--- Work item ---
Find the lines below that contain the word "computer" and count them. Only the number should be given.

Stored items from a collection
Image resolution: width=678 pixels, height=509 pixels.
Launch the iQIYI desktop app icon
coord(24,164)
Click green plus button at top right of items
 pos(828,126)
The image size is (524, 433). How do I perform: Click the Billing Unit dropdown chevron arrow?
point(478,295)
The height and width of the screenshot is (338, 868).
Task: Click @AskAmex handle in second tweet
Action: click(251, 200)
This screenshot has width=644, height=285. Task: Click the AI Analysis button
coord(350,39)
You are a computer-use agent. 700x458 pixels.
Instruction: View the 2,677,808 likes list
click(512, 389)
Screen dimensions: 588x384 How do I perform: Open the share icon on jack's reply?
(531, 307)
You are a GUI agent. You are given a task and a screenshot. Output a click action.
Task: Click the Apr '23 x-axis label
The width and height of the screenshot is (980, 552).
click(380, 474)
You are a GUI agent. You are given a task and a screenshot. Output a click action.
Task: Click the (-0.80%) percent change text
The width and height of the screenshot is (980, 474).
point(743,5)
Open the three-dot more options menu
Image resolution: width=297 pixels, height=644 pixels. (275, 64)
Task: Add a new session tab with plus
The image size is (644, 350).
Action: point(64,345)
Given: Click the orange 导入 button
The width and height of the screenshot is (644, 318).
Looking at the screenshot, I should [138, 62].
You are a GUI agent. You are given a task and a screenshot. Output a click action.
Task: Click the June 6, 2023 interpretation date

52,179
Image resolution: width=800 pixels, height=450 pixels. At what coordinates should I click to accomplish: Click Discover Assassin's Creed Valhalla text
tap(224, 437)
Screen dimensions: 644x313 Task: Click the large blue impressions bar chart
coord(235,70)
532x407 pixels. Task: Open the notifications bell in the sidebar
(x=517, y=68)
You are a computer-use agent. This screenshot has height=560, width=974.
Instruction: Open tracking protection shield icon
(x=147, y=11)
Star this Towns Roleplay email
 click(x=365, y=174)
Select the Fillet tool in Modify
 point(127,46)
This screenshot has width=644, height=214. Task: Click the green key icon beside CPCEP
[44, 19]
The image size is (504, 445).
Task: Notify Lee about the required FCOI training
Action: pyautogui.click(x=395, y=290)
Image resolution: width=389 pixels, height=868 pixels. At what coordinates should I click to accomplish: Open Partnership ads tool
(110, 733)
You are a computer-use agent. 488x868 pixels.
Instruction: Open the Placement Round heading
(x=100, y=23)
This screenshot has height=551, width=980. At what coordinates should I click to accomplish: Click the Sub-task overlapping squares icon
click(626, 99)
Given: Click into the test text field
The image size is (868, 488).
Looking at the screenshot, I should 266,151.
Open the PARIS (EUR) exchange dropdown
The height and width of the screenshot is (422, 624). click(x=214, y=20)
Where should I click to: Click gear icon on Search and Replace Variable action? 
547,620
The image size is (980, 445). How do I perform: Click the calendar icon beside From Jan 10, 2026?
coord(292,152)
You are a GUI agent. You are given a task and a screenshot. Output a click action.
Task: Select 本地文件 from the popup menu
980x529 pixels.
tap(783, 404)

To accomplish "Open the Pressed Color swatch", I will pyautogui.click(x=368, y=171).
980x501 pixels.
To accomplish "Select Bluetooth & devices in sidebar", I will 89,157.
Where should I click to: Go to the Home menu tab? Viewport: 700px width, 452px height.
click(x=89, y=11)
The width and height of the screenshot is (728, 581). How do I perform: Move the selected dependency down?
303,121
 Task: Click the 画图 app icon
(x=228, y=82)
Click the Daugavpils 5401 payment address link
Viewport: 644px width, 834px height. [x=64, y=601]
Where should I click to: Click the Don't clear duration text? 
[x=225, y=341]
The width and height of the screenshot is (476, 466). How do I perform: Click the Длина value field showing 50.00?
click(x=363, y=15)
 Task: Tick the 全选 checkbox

--- Answer for this exercise ---
3